Anne Sinclair, the wife of former International Monetary Fund chief and French presidential hopeful Dominique Strauss-Kahn, has spoken to the media for the first time in an interview with French Elle.
In the interview, Sinclair blasted feminists who criticized her for standing by her husband — accused by a New York hotel maid of rape last May — saying: "Leave your husband if you want, that's your problem."
The Daily Beast wrote that Sinclair — a millionaire heiress and well-known journalist in France — was preparing for a professional comeback as editorial director of the French Huffington Post site launching Jan. 23.
She had given up her journalism career when Strauss-Kahn was appointed managing director of the IMF. However, the Daily Beast cites Sinclair's acknowledgment that she "wouldn’t have been in a position to become the French Arianna Huffington if her husband’s career at the IMF and his political ambitions hadn’t collapsed."
"I am neither a saint, nor a victim," she said in the exclusive interview with Elle. "I am a free woman."
"No one knows what happens in the privacy of a couple and I refuse anyone the right to judge mine. I feel free to take my own decisions and decide on my own actions. I decide on my own life."
She added that: "I would like to say that I, too, felt a great violence when certain self-proclaimed feminists unleashed themselves on me.
"I am a feminist, I always have been; I always will be.

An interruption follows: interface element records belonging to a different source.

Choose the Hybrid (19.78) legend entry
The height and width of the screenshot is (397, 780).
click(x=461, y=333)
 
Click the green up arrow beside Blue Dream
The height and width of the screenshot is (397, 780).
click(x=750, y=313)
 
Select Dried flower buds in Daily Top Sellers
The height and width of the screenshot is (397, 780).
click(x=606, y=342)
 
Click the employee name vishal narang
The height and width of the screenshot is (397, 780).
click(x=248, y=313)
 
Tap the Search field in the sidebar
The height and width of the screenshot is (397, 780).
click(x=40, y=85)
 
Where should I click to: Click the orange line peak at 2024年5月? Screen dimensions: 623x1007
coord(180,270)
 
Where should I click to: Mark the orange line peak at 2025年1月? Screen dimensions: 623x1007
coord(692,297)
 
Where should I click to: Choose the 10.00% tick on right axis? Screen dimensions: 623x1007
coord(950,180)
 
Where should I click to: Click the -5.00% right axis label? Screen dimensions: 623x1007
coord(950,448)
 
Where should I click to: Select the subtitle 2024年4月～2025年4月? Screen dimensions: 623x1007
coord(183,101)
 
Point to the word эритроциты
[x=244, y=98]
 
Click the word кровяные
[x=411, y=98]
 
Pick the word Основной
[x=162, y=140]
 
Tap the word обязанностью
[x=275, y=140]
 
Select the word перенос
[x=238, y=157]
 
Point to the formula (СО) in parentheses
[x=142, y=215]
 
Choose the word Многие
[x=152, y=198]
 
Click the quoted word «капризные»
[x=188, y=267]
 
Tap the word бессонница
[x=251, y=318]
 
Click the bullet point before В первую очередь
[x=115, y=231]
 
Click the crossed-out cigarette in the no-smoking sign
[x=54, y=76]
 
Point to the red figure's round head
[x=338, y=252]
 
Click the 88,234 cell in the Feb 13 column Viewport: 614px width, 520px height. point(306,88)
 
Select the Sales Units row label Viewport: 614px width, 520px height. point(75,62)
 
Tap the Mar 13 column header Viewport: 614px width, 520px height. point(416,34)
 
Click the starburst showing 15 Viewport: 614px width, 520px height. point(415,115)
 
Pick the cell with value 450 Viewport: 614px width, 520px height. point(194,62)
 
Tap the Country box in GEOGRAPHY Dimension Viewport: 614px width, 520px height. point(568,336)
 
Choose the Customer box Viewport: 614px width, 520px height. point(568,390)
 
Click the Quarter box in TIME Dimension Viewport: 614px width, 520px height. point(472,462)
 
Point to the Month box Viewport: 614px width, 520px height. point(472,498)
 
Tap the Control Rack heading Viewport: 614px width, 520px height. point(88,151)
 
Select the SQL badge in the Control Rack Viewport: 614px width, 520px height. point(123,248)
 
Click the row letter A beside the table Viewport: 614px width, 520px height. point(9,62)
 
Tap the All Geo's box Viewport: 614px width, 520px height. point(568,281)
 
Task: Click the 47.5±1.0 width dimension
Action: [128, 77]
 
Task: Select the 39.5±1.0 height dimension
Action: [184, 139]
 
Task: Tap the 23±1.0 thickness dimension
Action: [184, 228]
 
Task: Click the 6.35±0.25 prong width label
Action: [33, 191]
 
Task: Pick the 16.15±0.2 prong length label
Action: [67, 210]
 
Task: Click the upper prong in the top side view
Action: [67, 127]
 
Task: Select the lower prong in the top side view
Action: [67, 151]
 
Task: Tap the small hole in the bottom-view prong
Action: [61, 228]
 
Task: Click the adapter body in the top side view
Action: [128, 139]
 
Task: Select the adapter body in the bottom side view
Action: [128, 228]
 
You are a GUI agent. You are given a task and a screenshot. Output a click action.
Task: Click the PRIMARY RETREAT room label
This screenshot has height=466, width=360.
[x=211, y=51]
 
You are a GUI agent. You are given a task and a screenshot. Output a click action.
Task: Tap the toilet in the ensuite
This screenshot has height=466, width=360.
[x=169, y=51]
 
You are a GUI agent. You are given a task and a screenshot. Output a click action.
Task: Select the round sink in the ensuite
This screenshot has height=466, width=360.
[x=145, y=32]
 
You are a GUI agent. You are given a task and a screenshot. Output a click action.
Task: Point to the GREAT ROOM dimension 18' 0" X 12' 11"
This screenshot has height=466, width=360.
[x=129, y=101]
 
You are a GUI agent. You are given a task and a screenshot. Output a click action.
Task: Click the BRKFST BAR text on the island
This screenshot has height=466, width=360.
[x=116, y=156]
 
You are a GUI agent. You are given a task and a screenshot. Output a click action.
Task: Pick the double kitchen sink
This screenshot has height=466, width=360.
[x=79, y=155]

I have been part of all of the battles, on abortion, on equality at work, on the dignity of women here and elsewhere, on the role of women in public life. I think I have done at least as much as packs of ‘feminists’ for the advancement of women in men’s fields...
"To be feminist is to battle for all that; it is not to interfere in the private life of other women, to decide in their place what is or isn’t moral."
According to a poll published in Elle in September, 54 per cent of women approved Sinclair's decision to stand by Strauss-Kahn despite the rape allegations and "revelations of his serial use of prostitutes," Britain's Daily Telegraph reported.
But the same poll found that 74 per cent would have left him, if faced with the same situation.